Following two loan spells, back at his first club Charlton and at Grimsby Town, Lee was transferred to Watford in 1997 for £200,000 – the same fee paid by Forest three years earlier – and played in their 1997–98 Second Division championship-winning side, scoring ten goals. However, Lee's refusal to uproot his family from Nottingham caused tension with manager Graham Taylor, who sold him to Chesterfield early in the 1998–99 season for £250,000.
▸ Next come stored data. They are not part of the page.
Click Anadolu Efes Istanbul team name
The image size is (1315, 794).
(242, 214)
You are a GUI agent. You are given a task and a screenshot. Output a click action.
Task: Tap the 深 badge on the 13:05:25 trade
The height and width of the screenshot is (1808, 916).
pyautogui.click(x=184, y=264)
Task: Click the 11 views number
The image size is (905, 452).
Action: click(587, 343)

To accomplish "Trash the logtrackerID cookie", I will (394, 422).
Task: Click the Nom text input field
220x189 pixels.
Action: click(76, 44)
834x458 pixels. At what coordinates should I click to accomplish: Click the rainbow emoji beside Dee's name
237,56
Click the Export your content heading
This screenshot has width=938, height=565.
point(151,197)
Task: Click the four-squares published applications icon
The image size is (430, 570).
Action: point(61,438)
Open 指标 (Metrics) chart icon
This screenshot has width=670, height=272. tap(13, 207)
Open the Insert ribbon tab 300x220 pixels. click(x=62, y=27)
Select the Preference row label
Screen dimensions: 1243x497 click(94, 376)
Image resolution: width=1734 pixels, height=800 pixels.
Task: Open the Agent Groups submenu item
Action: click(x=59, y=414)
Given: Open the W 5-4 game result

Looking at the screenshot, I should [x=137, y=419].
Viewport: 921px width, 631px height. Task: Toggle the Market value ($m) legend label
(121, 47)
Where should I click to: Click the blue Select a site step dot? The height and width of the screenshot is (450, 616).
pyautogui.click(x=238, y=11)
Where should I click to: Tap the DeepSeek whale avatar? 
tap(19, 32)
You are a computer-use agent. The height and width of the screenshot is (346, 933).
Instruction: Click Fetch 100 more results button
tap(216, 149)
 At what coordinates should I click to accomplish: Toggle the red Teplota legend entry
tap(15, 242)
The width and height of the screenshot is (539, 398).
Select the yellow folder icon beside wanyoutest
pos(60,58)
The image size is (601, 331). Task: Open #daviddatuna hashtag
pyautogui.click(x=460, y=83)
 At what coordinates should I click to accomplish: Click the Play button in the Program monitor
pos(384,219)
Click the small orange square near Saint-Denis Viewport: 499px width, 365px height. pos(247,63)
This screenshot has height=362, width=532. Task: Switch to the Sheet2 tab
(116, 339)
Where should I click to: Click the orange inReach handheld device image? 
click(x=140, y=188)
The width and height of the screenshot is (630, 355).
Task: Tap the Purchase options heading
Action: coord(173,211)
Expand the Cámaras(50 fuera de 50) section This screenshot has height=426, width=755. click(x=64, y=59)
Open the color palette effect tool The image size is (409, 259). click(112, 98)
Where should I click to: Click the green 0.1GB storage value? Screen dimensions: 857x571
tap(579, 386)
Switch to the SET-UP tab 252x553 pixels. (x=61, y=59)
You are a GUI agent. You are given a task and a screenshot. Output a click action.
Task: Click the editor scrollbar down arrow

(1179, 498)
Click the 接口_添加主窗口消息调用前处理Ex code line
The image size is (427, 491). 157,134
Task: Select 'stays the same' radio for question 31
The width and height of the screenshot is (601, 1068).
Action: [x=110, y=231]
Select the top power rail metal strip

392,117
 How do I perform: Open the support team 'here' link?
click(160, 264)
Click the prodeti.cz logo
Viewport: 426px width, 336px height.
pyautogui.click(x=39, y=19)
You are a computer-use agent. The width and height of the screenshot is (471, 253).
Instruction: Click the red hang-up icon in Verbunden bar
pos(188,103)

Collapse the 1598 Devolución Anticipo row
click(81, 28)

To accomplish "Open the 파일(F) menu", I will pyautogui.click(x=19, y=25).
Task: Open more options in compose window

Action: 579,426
After that, he played for Peterborough United (2000–2003), Falkirk (2003–2004), Boston United (2004–2006). In January 2006, Lee joined Northampton Town on a free transfer. He was part of the Northampton side that won promotion from League Two, appearing 11 times for the Cobblers and scoring one goal against Notts County. However, he was released at the end of the season and subsequently joined Aldershot Town. His stay at the Shots was a brief one, and in June 2006 he moved to Notts County, and was team captain for the 2007–08 season. It was announced on BBC East Midlands Today, during a feature presented by the player, that he would not be retained by the club for the 2008–09 campaign.

Following his release from the Magpies, signed for Mansfield Town on 1 August 2008.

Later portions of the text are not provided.